Is there a way to reset ZMQ_PUSH underlying pipe without re-creating another ZMQ_PUSH zmq_socket?

Question

Is there a way to reset ZMQ_PUSH underlying pipe without re-creating another ZMQ_PUSH zmq_socket?

Lounarok opened this issue 4 months ago · comments

Issue description

Hi,
I got a case that the ZMQ_PUSH client always get EAGAIN forever.
The only way to recover it is to restart the application (Haven't tried re-create the zmq socket, but I guess that would work)
Re-creating a ZMQ_PUSH might lose all the messages in queue, so I'd like to know if there is other way to just fix the pipe?
Or may I just zmq_connect to the same endpoint again? Aka re-create a new pipe.
Because I cannot reproduce the problem, just wondering if zmq_disconnect() plus zmq_connect() would help?
Edit: Checked the code, it seems like zmq_disconnect() plus zmq_connect() will destroy the pipe and queue..
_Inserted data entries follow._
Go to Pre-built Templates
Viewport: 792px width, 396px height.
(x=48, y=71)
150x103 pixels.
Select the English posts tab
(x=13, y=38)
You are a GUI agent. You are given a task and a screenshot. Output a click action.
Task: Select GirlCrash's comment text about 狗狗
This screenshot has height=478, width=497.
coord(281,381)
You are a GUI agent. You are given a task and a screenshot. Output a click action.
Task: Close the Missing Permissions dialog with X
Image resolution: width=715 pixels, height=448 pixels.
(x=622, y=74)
Seems like zmq::session_base_t::reconnect () will call _pipe->hiccup (); but I didn't find a manual way to re-trigger reconnect ().

Setup

It was caused by a complex setup where a haproxy uses a shared IP to round robin messages to its backends.
In a rare case in high load, zmq pipe state machine seems to be confused by haproxy and ZMQ_PUSH's pipe is in incorrect state forever. It cannot be reproduced locally...
This is a complex setup and I cannot change it.
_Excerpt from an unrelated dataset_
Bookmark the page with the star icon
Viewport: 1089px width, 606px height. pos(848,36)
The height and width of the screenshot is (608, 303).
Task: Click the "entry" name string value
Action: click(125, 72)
ZMQ_PUSH                                            ZMQ_PULL
client1                                             server1
client2         -------> haproxy (shared vip) --->  server2
client3                                             server3
...more clients                                 ... more servers

Environment

libzmq version (commit hash if unreleased): 4.3.2, 4.3.4. Two different applications using different libzmq have the same result. Both applications are connecting to the shared vip and they share the same sets of ZMQ_PULL servers
OS: ubuntu 20.04

Minimal test code / Steps to reproduce the issue

There are 4 threads, each thread has a zmq_socket.
Each of zmq_socket connects to the same tcp://10.1.1.1:5555 once while process starting up.
zmq_socket sends with zmq_msg_send(frame, zmq_socket, ZMQ_DONTWAIT)
netstat -tupn | grep '10.1.1.1:5555' would be 4 connections to the haproxyvip.
All zmq_socket are enabled with ZMQ_TCP_KEEPALIVE and other values are default.

What's the actual result? (include assertion message & call stack if applicable)

When issue occurs, errno is always EAGAIN after zmq_msg_send()
netstat -tupn | grep '10.1.1.1:5555' will show 0~3 connections.
Missing connections won't be restabalished (tested with 8 hours) and they're absent until process restart.

What's the expected result?

EAGAIN should be gone after a while but infact it's always EAGAIN
Connections should be re-established after a while.